#### Work order:
All that is asked is a faithful reproduction of the entries.
-*-*-
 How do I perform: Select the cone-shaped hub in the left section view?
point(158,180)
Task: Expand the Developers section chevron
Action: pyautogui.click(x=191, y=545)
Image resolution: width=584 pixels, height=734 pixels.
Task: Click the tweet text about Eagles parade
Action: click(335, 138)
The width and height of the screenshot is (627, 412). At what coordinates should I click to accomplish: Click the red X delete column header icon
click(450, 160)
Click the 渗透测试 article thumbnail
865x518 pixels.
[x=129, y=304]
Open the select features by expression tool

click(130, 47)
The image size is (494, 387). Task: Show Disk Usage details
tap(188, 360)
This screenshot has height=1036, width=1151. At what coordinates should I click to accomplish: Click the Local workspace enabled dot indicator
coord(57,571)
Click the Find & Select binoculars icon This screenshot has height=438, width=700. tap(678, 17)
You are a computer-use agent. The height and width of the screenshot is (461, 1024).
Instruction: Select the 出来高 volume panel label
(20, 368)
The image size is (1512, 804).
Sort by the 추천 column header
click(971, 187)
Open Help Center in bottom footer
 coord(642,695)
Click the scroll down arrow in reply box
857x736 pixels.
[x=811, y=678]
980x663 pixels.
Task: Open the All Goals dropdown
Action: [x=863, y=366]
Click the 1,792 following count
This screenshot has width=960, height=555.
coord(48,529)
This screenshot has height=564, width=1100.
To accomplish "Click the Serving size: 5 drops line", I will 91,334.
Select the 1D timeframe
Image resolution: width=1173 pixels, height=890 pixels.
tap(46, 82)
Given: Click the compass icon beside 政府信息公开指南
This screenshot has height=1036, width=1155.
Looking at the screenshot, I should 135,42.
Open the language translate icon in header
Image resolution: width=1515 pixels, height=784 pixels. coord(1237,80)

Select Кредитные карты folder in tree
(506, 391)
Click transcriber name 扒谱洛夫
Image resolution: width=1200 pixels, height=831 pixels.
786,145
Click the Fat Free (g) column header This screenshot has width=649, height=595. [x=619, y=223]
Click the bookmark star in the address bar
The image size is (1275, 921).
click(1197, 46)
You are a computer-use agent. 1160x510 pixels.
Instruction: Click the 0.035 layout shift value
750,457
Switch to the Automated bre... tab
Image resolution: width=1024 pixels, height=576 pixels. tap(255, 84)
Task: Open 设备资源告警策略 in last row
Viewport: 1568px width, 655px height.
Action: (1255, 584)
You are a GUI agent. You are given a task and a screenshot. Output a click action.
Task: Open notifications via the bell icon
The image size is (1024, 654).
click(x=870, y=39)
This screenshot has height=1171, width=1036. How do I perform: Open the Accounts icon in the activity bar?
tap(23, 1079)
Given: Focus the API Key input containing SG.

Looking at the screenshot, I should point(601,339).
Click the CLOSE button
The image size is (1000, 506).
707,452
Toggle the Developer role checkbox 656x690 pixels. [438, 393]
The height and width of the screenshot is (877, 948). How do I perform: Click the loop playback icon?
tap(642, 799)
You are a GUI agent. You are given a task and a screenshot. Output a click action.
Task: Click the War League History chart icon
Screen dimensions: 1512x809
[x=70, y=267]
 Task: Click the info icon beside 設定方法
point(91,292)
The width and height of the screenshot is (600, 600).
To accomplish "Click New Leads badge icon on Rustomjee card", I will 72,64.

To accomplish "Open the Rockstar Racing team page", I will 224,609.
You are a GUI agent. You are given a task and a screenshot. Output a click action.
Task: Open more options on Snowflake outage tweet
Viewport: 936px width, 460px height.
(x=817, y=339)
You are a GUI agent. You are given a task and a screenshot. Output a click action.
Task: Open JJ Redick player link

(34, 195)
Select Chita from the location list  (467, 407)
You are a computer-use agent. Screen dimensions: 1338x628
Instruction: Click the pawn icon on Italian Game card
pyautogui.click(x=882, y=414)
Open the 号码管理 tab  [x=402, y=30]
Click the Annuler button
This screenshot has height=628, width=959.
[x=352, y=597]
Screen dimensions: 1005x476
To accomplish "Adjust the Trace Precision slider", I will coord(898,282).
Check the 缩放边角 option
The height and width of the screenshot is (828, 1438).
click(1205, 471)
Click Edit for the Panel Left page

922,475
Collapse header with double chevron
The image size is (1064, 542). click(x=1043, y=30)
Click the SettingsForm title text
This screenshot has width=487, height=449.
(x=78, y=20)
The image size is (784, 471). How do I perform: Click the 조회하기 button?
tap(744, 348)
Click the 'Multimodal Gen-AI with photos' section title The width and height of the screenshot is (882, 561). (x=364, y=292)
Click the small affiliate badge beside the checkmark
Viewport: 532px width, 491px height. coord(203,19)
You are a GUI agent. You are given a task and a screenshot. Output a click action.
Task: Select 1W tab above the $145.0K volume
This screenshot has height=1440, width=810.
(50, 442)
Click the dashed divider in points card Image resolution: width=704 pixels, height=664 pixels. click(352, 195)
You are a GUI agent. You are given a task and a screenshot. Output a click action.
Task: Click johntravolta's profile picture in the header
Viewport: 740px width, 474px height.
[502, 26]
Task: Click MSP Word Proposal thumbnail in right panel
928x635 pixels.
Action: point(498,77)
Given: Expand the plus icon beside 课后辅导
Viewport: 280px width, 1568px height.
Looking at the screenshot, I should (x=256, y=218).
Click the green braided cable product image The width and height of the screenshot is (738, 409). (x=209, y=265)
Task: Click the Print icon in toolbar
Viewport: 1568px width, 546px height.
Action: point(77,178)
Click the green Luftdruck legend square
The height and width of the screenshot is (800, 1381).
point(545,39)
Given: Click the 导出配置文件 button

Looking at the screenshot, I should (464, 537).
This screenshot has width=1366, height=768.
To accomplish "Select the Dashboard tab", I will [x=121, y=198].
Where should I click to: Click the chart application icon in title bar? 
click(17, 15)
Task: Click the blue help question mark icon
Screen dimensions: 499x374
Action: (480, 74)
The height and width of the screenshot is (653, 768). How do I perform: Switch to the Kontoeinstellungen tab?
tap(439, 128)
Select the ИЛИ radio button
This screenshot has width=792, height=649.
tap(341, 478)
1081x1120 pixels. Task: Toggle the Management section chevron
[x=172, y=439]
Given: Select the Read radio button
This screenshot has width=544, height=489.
-*-*-
#### Written answer:
 How do I perform: Select the cone-shaped hub in the left section view?
point(158,180)
Task: Expand the Developers section chevron
Action: pyautogui.click(x=191, y=545)
Image resolution: width=584 pixels, height=734 pixels.
Task: Click the tweet text about Eagles parade
Action: click(335, 138)
The width and height of the screenshot is (627, 412). At what coordinates should I click to accomplish: Click the red X delete column header icon
click(450, 160)
Click the 渗透测试 article thumbnail
865x518 pixels.
[x=129, y=304]
Open the select features by expression tool

click(130, 47)
The image size is (494, 387). Task: Show Disk Usage details
tap(188, 360)
This screenshot has height=1036, width=1151. At what coordinates should I click to accomplish: Click the Local workspace enabled dot indicator
coord(57,571)
Click the Find & Select binoculars icon This screenshot has height=438, width=700. tap(678, 17)
You are a computer-use agent. The height and width of the screenshot is (461, 1024).
Instruction: Select the 出来高 volume panel label
(20, 368)
The image size is (1512, 804).
Sort by the 추천 column header
click(971, 187)
Open Help Center in bottom footer
 coord(642,695)
Click the scroll down arrow in reply box
857x736 pixels.
[x=811, y=678]
980x663 pixels.
Task: Open the All Goals dropdown
Action: [x=863, y=366]
Click the 1,792 following count
This screenshot has width=960, height=555.
coord(48,529)
This screenshot has height=564, width=1100.
To accomplish "Click the Serving size: 5 drops line", I will 91,334.
Select the 1D timeframe
Image resolution: width=1173 pixels, height=890 pixels.
tap(46, 82)
Given: Click the compass icon beside 政府信息公开指南
This screenshot has height=1036, width=1155.
Looking at the screenshot, I should 135,42.
Open the language translate icon in header
Image resolution: width=1515 pixels, height=784 pixels. coord(1237,80)

Select Кредитные карты folder in tree
(506, 391)
Click transcriber name 扒谱洛夫
Image resolution: width=1200 pixels, height=831 pixels.
786,145
Click the Fat Free (g) column header This screenshot has width=649, height=595. [x=619, y=223]
Click the bookmark star in the address bar
The image size is (1275, 921).
click(1197, 46)
You are a computer-use agent. 1160x510 pixels.
Instruction: Click the 0.035 layout shift value
750,457
Switch to the Automated bre... tab
Image resolution: width=1024 pixels, height=576 pixels. tap(255, 84)
Task: Open 设备资源告警策略 in last row
Viewport: 1568px width, 655px height.
Action: (1255, 584)
You are a GUI agent. You are given a task and a screenshot. Output a click action.
Task: Open notifications via the bell icon
The image size is (1024, 654).
click(x=870, y=39)
This screenshot has height=1171, width=1036. How do I perform: Open the Accounts icon in the activity bar?
tap(23, 1079)
Given: Focus the API Key input containing SG.

Looking at the screenshot, I should point(601,339).
Click the CLOSE button
The image size is (1000, 506).
707,452
Toggle the Developer role checkbox 656x690 pixels. [438, 393]
The height and width of the screenshot is (877, 948). How do I perform: Click the loop playback icon?
tap(642, 799)
You are a GUI agent. You are given a task and a screenshot. Output a click action.
Task: Click the War League History chart icon
Screen dimensions: 1512x809
[x=70, y=267]
 Task: Click the info icon beside 設定方法
point(91,292)
The width and height of the screenshot is (600, 600).
To accomplish "Click New Leads badge icon on Rustomjee card", I will 72,64.

To accomplish "Open the Rockstar Racing team page", I will 224,609.
You are a GUI agent. You are given a task and a screenshot. Output a click action.
Task: Open more options on Snowflake outage tweet
Viewport: 936px width, 460px height.
(x=817, y=339)
You are a GUI agent. You are given a task and a screenshot. Output a click action.
Task: Open JJ Redick player link

(34, 195)
Select Chita from the location list  (467, 407)
You are a computer-use agent. Screen dimensions: 1338x628
Instruction: Click the pawn icon on Italian Game card
pyautogui.click(x=882, y=414)
Open the 号码管理 tab  [x=402, y=30]
Click the Annuler button
This screenshot has height=628, width=959.
[x=352, y=597]
Screen dimensions: 1005x476
To accomplish "Adjust the Trace Precision slider", I will coord(898,282).
Check the 缩放边角 option
The height and width of the screenshot is (828, 1438).
click(1205, 471)
Click Edit for the Panel Left page

922,475
Collapse header with double chevron
The image size is (1064, 542). click(x=1043, y=30)
Click the SettingsForm title text
This screenshot has width=487, height=449.
(x=78, y=20)
The image size is (784, 471). How do I perform: Click the 조회하기 button?
tap(744, 348)
Click the 'Multimodal Gen-AI with photos' section title The width and height of the screenshot is (882, 561). (x=364, y=292)
Click the small affiliate badge beside the checkmark
Viewport: 532px width, 491px height. coord(203,19)
You are a GUI agent. You are given a task and a screenshot. Output a click action.
Task: Select 1W tab above the $145.0K volume
This screenshot has height=1440, width=810.
(50, 442)
Click the dashed divider in points card Image resolution: width=704 pixels, height=664 pixels. click(352, 195)
You are a GUI agent. You are given a task and a screenshot. Output a click action.
Task: Click johntravolta's profile picture in the header
Viewport: 740px width, 474px height.
[502, 26]
Task: Click MSP Word Proposal thumbnail in right panel
928x635 pixels.
Action: point(498,77)
Given: Expand the plus icon beside 课后辅导
Viewport: 280px width, 1568px height.
Looking at the screenshot, I should (x=256, y=218).
Click the green braided cable product image The width and height of the screenshot is (738, 409). (x=209, y=265)
Task: Click the Print icon in toolbar
Viewport: 1568px width, 546px height.
Action: point(77,178)
Click the green Luftdruck legend square
The height and width of the screenshot is (800, 1381).
point(545,39)
Given: Click the 导出配置文件 button

Looking at the screenshot, I should (464, 537).
This screenshot has width=1366, height=768.
To accomplish "Select the Dashboard tab", I will [x=121, y=198].
Where should I click to: Click the chart application icon in title bar? 
click(17, 15)
Task: Click the blue help question mark icon
Screen dimensions: 499x374
Action: (480, 74)
The height and width of the screenshot is (653, 768). How do I perform: Switch to the Kontoeinstellungen tab?
tap(439, 128)
Select the ИЛИ radio button
This screenshot has width=792, height=649.
tap(341, 478)
1081x1120 pixels. Task: Toggle the Management section chevron
[x=172, y=439]
Given: Select the Read radio button
This screenshot has width=544, height=489.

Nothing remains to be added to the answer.